_DATA SHOWN:_

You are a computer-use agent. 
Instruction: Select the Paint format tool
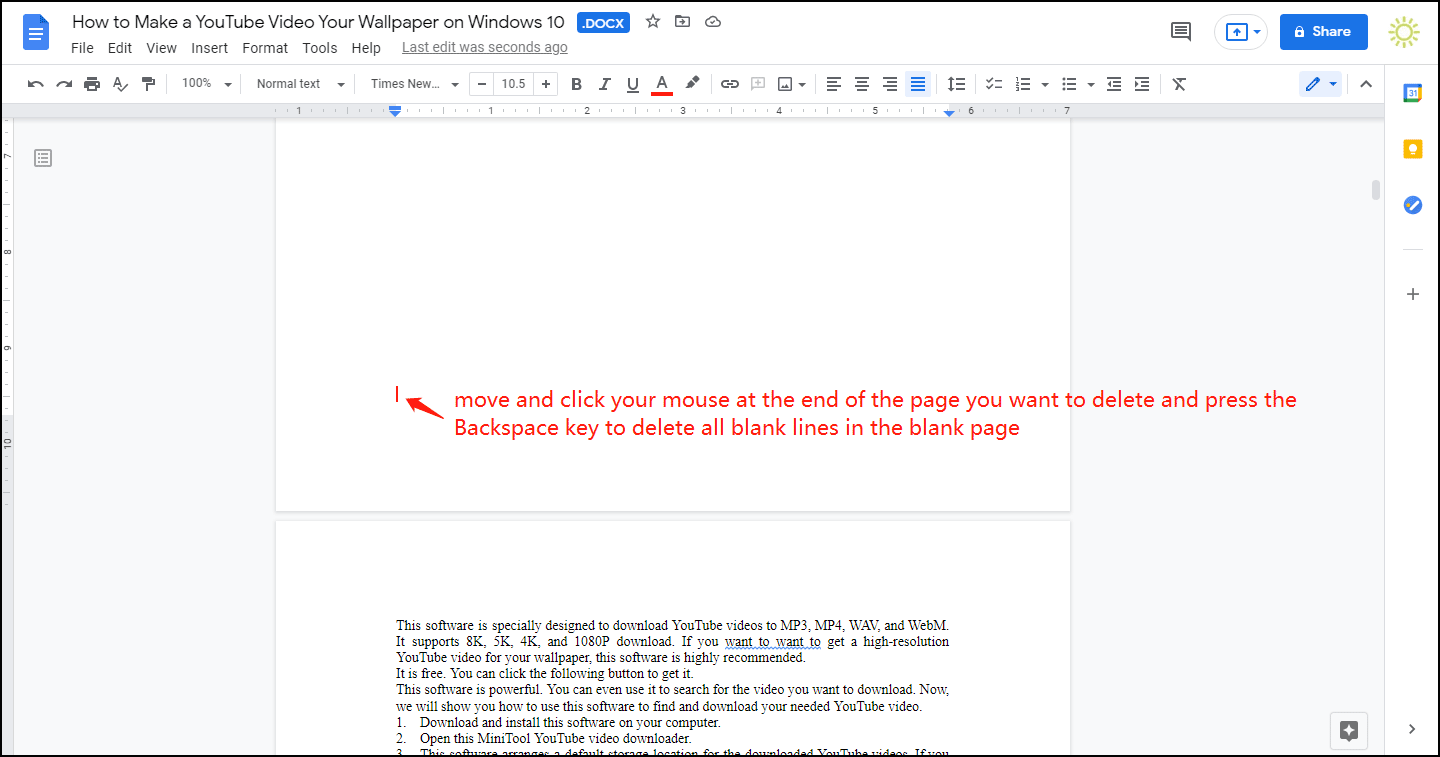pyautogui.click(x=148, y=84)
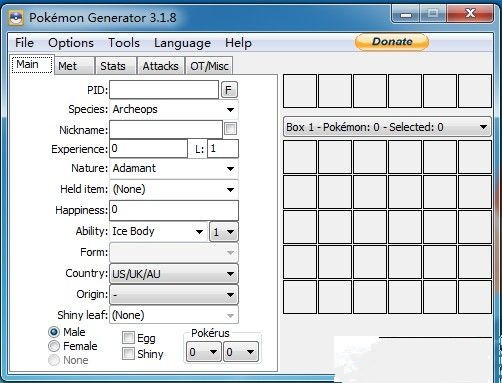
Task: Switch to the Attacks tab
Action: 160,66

_DIRECTIONS:_
Write out the entries again word for word. Do not include the pictures.

_TASK OUTPUT:_
You are a computer-use agent. 
Instruction: Select the Paint format tool
pyautogui.click(x=148, y=84)
Task: Switch to the Attacks tab
Action: 160,66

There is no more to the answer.